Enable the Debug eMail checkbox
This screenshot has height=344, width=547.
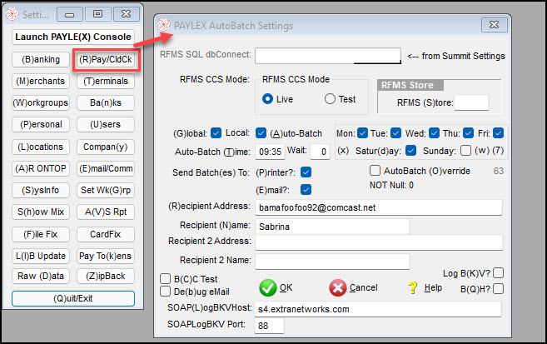[166, 292]
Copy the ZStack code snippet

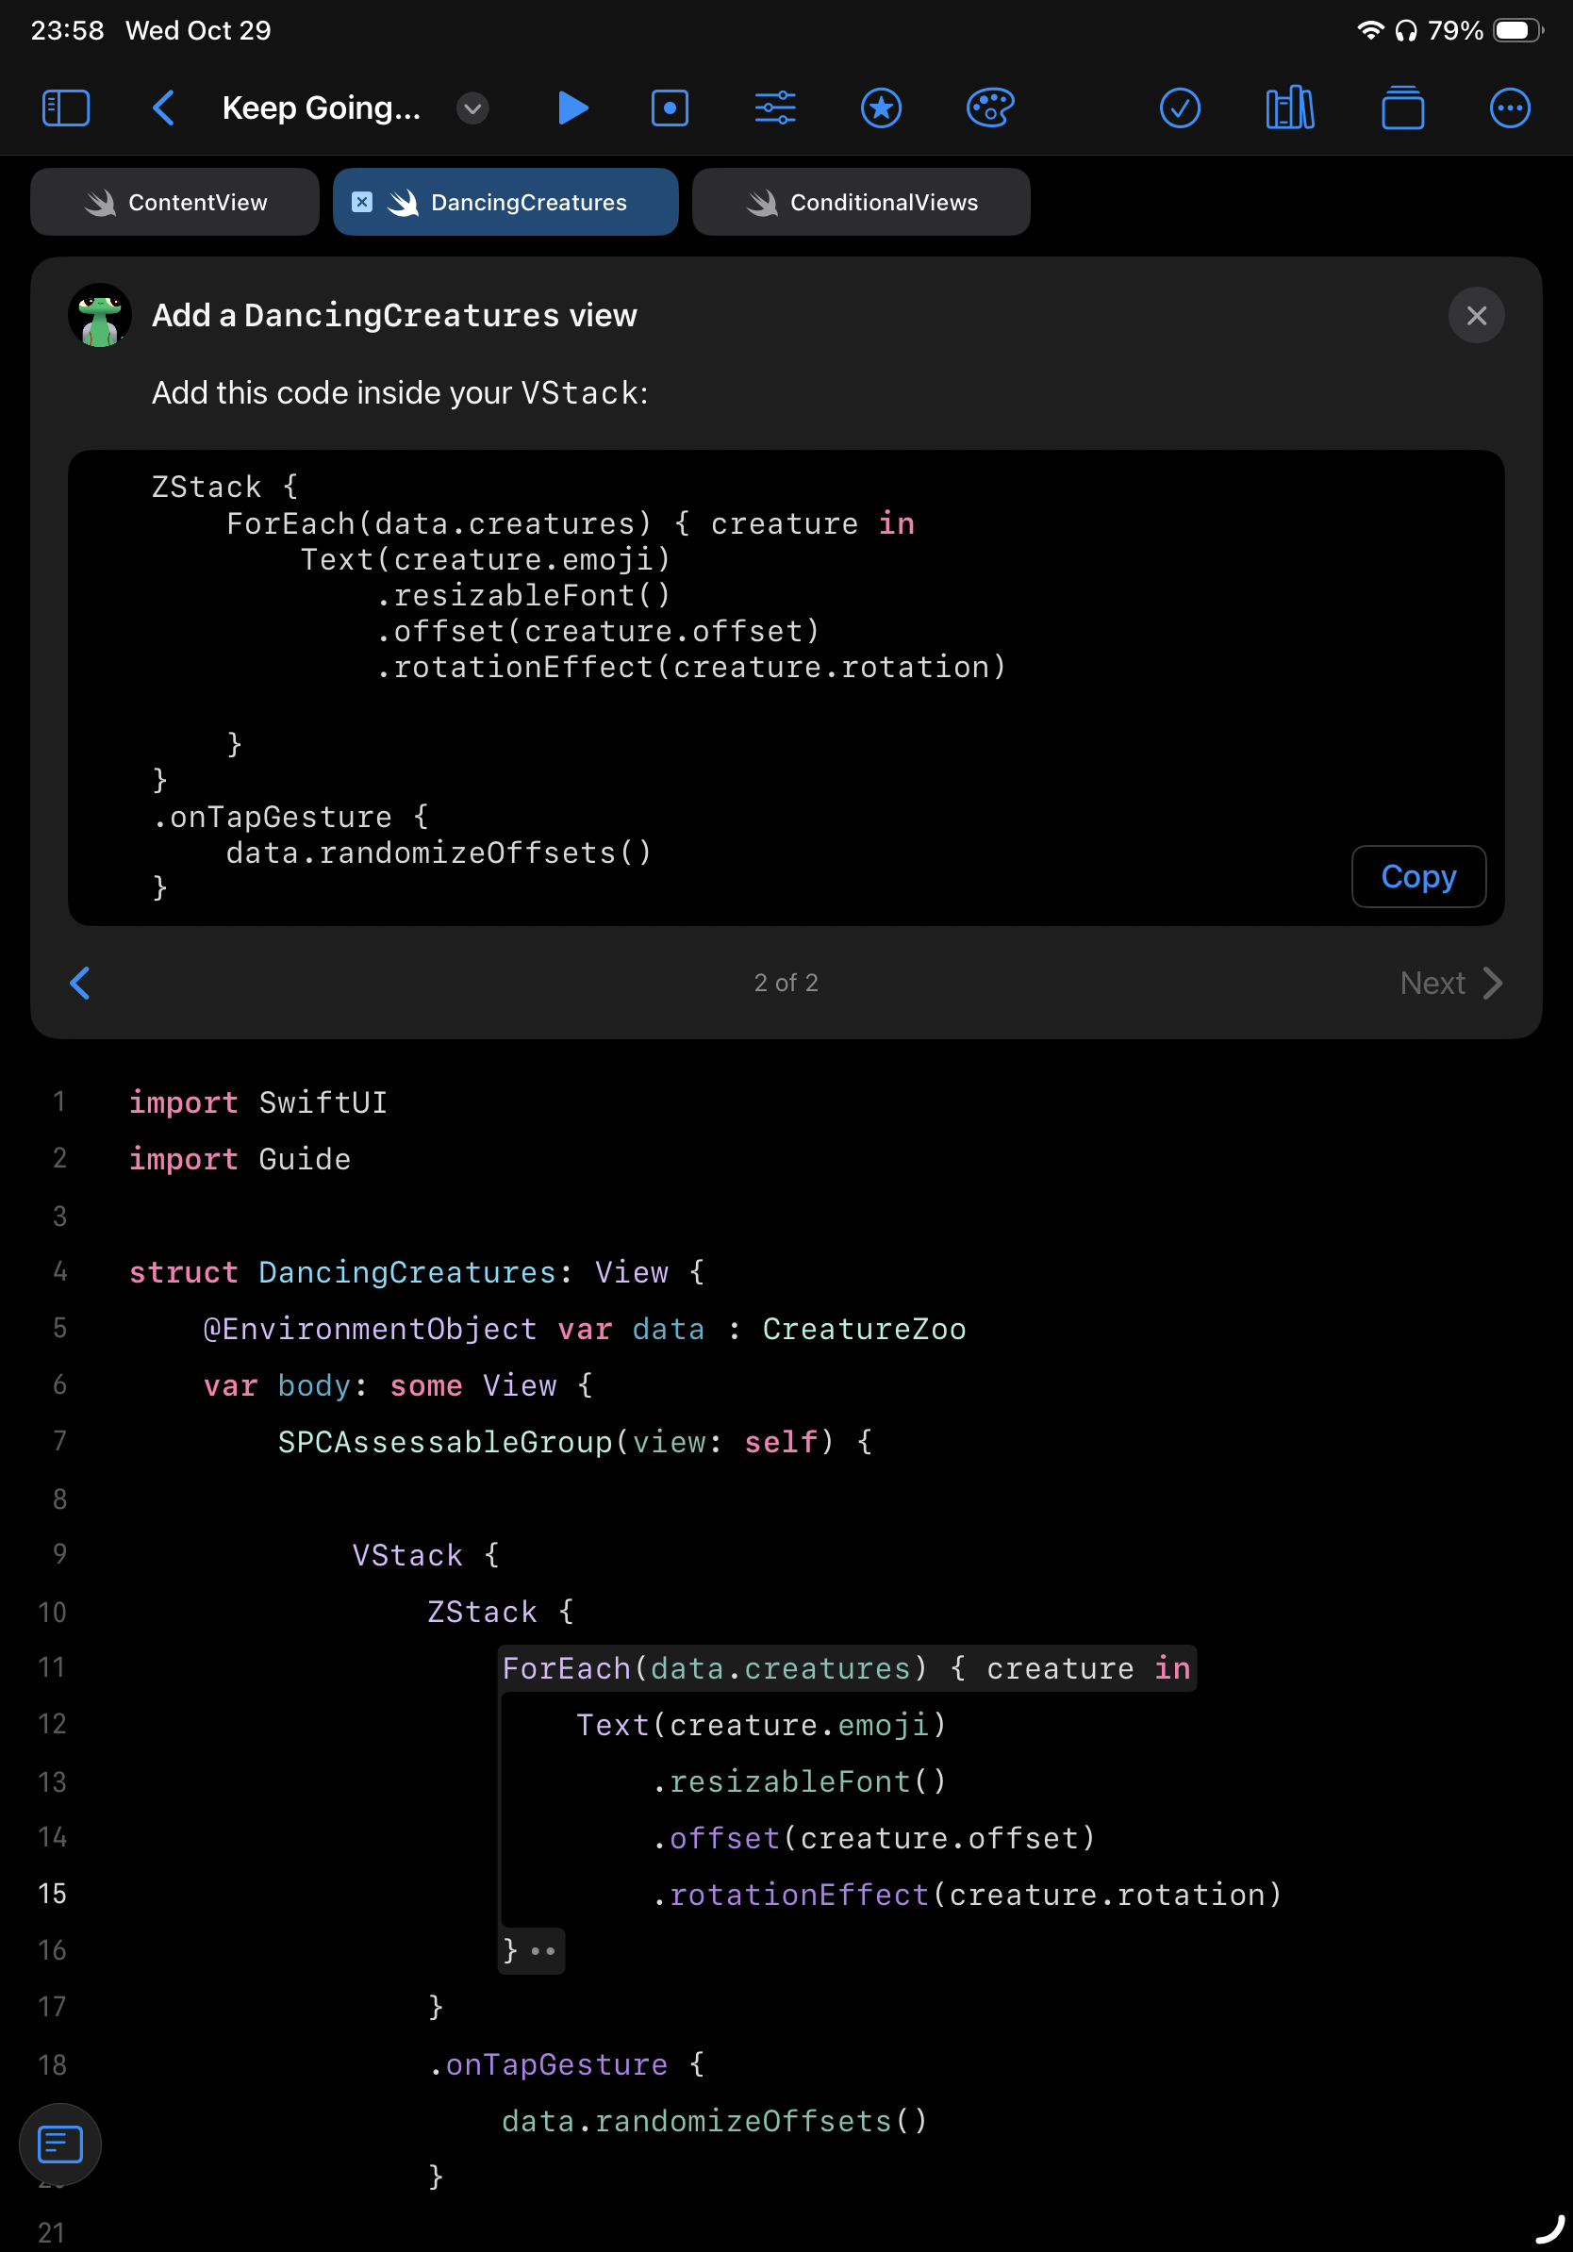pos(1418,876)
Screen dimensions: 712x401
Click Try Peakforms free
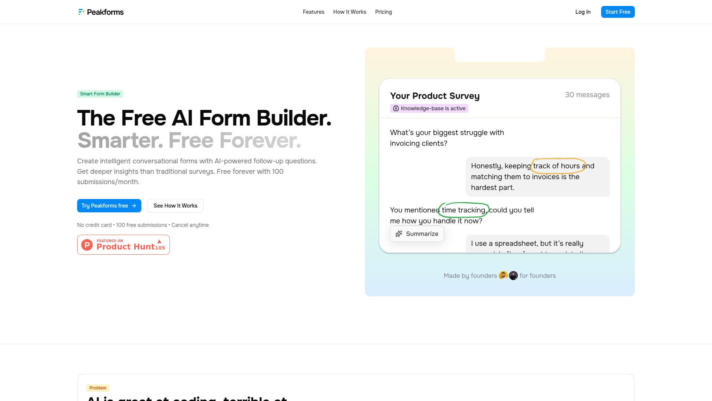pos(109,206)
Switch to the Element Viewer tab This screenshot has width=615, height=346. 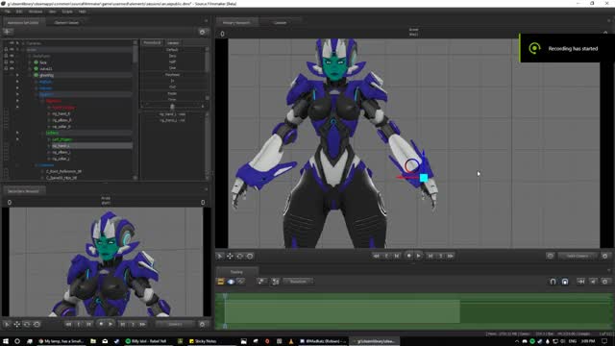click(66, 23)
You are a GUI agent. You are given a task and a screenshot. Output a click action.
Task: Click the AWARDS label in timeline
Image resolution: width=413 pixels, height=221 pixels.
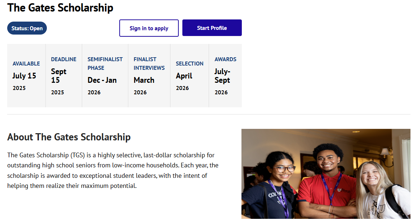tap(225, 59)
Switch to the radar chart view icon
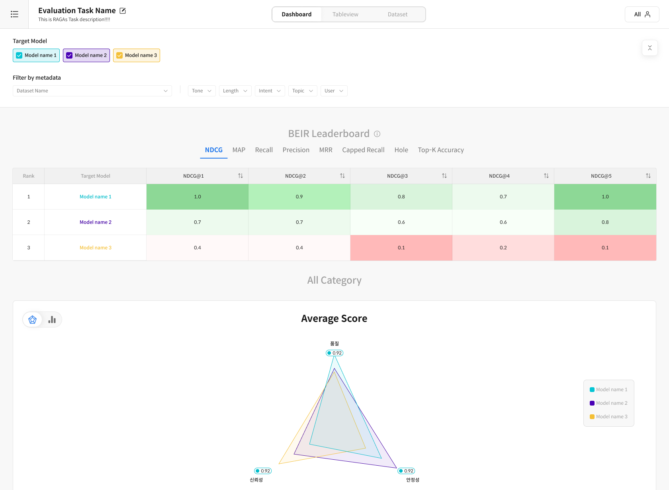This screenshot has width=669, height=490. point(33,319)
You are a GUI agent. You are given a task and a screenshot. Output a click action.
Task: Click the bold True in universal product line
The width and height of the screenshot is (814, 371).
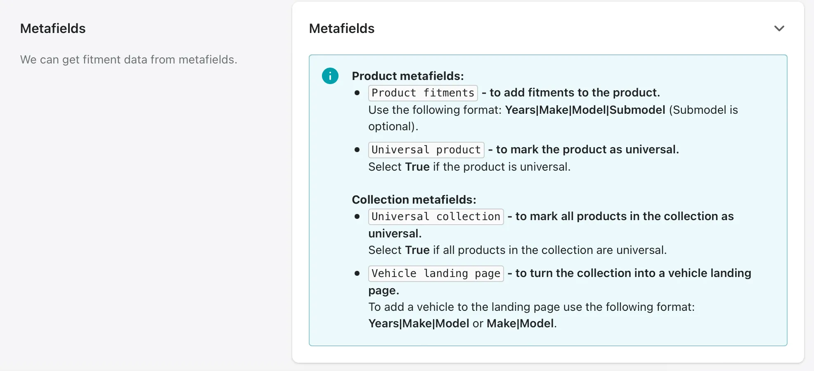click(416, 167)
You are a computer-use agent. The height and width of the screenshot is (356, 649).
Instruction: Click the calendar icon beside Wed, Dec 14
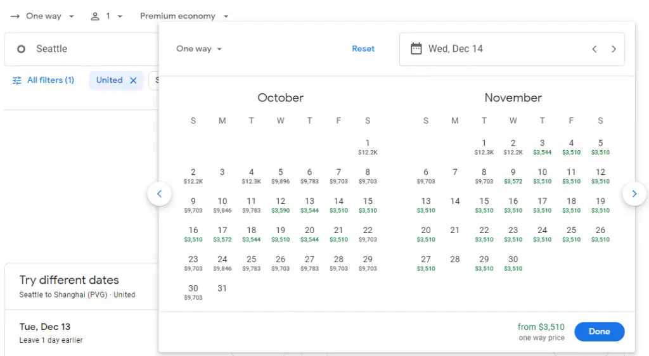point(416,49)
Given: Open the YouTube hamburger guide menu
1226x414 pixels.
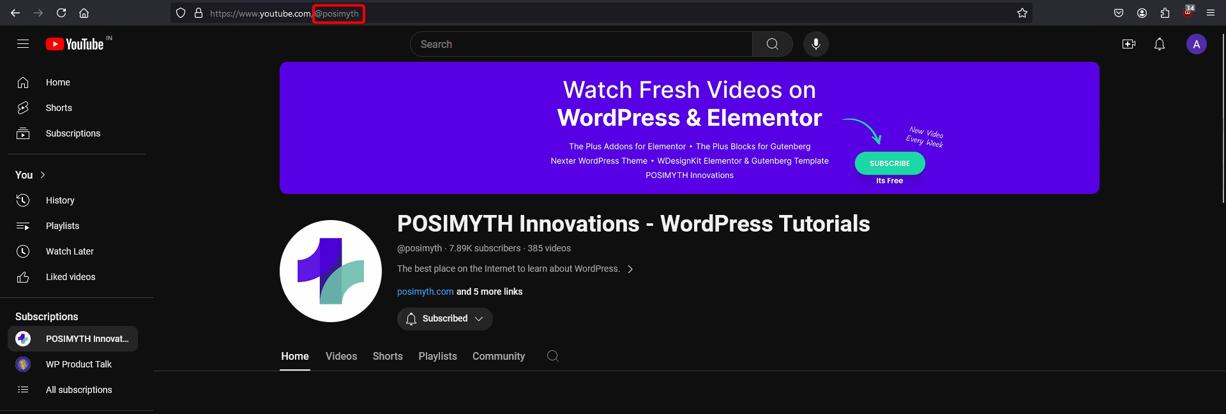Looking at the screenshot, I should (23, 44).
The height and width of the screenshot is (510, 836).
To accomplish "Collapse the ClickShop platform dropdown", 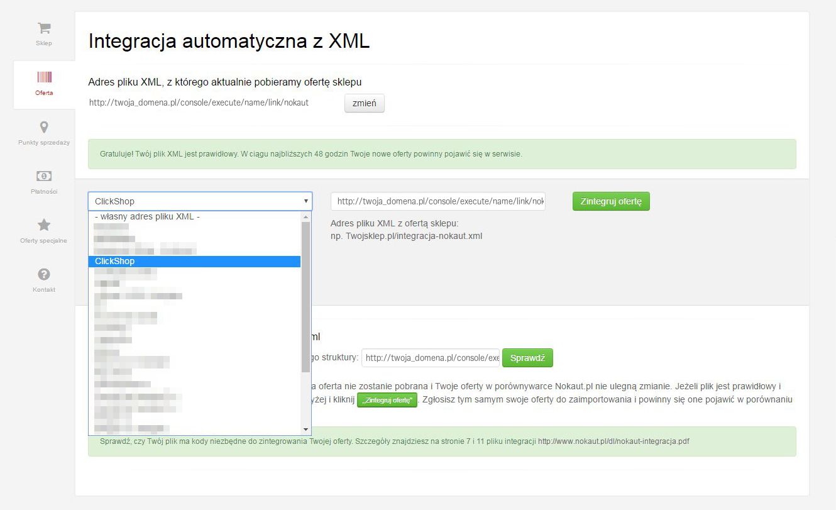I will 200,201.
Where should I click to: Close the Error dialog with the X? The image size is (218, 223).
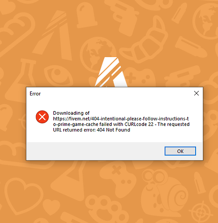coord(197,93)
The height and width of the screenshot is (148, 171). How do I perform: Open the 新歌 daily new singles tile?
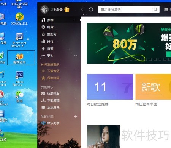(x=153, y=87)
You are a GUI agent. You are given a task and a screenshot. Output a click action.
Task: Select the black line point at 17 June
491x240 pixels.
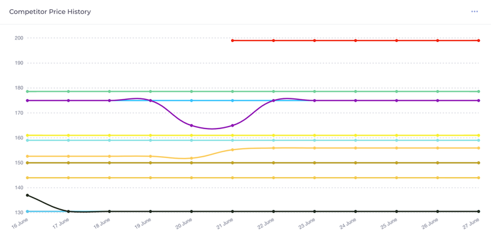[x=68, y=211]
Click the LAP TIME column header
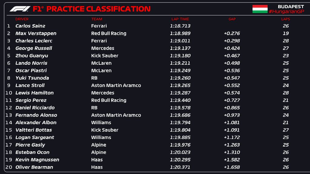The width and height of the screenshot is (310, 174). [x=180, y=19]
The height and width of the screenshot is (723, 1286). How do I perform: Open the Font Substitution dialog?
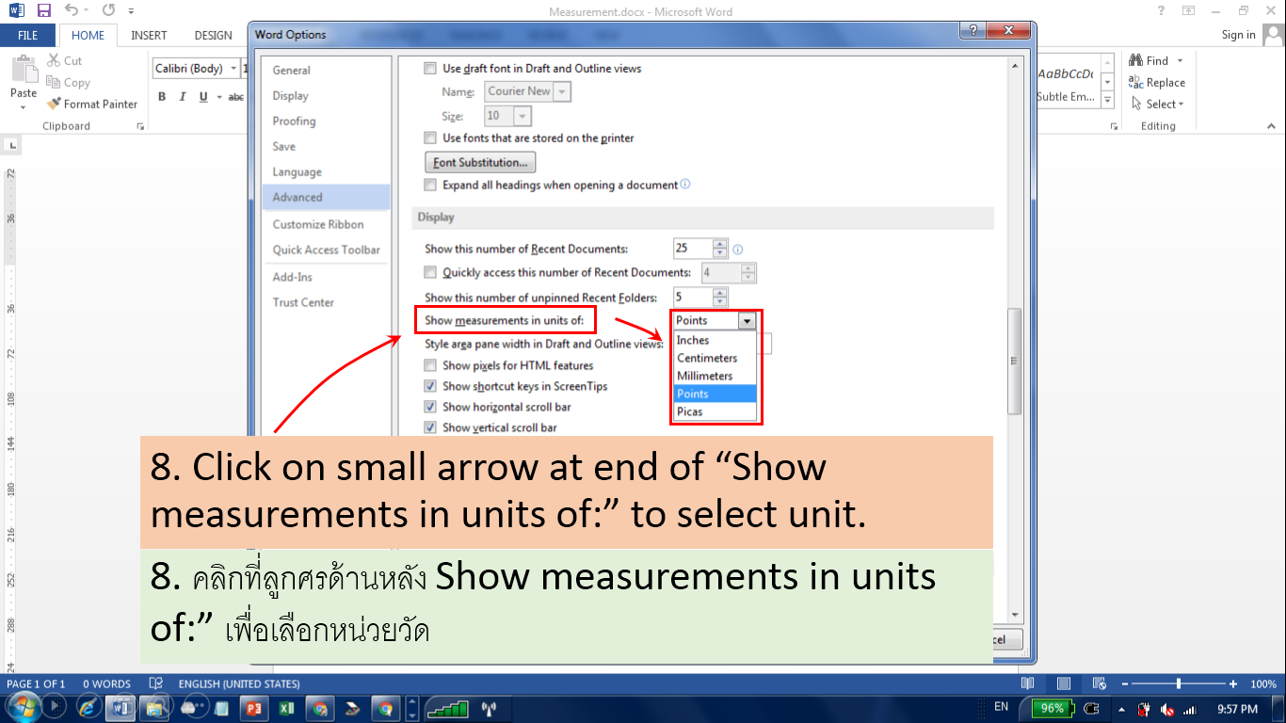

## TO DO
Print, exactly and only, the lines running from the line with "The height and width of the screenshot is (148, 171)." through the last line of the data, including both. Skip any picture.

## OUTPUT
The height and width of the screenshot is (148, 171). How do I perform: Open the 新歌 daily new singles tile?
(x=153, y=87)
You are a GUI agent. You are given a task and a screenshot. Output a click action.
Task: Select the black line point at 17 June
491x240 pixels.
[x=68, y=211]
Click the LAP TIME column header
The width and height of the screenshot is (310, 174). [x=180, y=19]
The height and width of the screenshot is (723, 1286). How do I perform: Open the Font Substitution dialog?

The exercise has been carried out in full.